Try it: Output each entry verbatim.

_ _ _

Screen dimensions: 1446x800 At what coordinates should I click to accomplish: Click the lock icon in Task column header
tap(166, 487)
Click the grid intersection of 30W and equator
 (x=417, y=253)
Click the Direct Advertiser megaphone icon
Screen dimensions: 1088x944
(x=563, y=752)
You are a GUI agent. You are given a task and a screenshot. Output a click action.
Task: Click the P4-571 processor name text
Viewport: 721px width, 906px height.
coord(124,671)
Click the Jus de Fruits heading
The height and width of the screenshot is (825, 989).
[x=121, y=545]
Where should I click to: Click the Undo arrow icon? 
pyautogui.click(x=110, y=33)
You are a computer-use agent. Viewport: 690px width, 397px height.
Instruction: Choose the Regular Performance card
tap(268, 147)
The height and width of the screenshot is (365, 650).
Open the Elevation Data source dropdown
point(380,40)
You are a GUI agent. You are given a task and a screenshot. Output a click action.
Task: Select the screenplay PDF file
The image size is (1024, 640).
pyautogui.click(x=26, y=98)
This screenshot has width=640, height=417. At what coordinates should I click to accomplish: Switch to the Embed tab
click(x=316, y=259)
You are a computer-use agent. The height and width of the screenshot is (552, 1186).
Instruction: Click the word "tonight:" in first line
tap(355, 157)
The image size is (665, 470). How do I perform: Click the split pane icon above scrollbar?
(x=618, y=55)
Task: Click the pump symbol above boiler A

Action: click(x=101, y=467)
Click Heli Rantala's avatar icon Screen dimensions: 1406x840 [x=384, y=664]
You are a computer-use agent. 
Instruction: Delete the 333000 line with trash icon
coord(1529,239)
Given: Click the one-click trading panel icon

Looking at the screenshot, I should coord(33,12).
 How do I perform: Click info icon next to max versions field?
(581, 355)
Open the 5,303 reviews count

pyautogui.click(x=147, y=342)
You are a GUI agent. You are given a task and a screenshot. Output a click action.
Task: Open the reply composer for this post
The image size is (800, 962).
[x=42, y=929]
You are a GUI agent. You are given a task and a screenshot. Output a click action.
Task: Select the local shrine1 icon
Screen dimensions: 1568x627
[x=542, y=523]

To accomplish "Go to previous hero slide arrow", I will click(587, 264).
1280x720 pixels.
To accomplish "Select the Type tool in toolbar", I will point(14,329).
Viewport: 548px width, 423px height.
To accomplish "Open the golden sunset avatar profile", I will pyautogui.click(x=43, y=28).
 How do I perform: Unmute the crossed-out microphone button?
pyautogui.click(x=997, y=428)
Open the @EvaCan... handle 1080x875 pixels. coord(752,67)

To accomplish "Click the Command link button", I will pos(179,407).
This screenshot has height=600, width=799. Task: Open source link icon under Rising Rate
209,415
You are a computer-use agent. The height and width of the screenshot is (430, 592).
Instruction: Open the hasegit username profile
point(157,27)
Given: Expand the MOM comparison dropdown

_ _ _

Exercise solution:
Screen dimensions: 1446x800 At what coordinates should I click to accomplish: Click the lock icon in Task column header
tap(166, 487)
Click the grid intersection of 30W and equator
 (x=417, y=253)
Click the Direct Advertiser megaphone icon
Screen dimensions: 1088x944
(x=563, y=752)
You are a GUI agent. You are given a task and a screenshot. Output a click action.
Task: Click the P4-571 processor name text
Viewport: 721px width, 906px height.
coord(124,671)
Click the Jus de Fruits heading
The height and width of the screenshot is (825, 989).
[x=121, y=545]
Where should I click to: Click the Undo arrow icon? 
pyautogui.click(x=110, y=33)
You are a computer-use agent. Viewport: 690px width, 397px height.
Instruction: Choose the Regular Performance card
tap(268, 147)
The height and width of the screenshot is (365, 650).
Open the Elevation Data source dropdown
point(380,40)
You are a GUI agent. You are given a task and a screenshot. Output a click action.
Task: Select the screenplay PDF file
The image size is (1024, 640).
pyautogui.click(x=26, y=98)
This screenshot has width=640, height=417. At what coordinates should I click to accomplish: Switch to the Embed tab
click(x=316, y=259)
You are a computer-use agent. The height and width of the screenshot is (552, 1186).
Instruction: Click the word "tonight:" in first line
tap(355, 157)
The image size is (665, 470). How do I perform: Click the split pane icon above scrollbar?
(x=618, y=55)
Task: Click the pump symbol above boiler A

Action: click(x=101, y=467)
Click Heli Rantala's avatar icon Screen dimensions: 1406x840 [x=384, y=664]
You are a computer-use agent. 
Instruction: Delete the 333000 line with trash icon
coord(1529,239)
Given: Click the one-click trading panel icon

Looking at the screenshot, I should coord(33,12).
 How do I perform: Click info icon next to max versions field?
(581, 355)
Open the 5,303 reviews count

pyautogui.click(x=147, y=342)
You are a GUI agent. You are given a task and a screenshot. Output a click action.
Task: Open the reply composer for this post
The image size is (800, 962).
[x=42, y=929]
You are a GUI agent. You are given a task and a screenshot. Output a click action.
Task: Select the local shrine1 icon
Screen dimensions: 1568x627
[x=542, y=523]

To accomplish "Go to previous hero slide arrow", I will click(587, 264).
1280x720 pixels.
To accomplish "Select the Type tool in toolbar", I will point(14,329).
Viewport: 548px width, 423px height.
To accomplish "Open the golden sunset avatar profile", I will pyautogui.click(x=43, y=28).
 How do I perform: Unmute the crossed-out microphone button?
pyautogui.click(x=997, y=428)
Open the @EvaCan... handle 1080x875 pixels. coord(752,67)

To accomplish "Click the Command link button", I will pos(179,407).
This screenshot has height=600, width=799. Task: Open source link icon under Rising Rate
209,415
You are a computer-use agent. The height and width of the screenshot is (430, 592).
Instruction: Open the hasegit username profile
point(157,27)
Given: Expand the MOM comparison dropdown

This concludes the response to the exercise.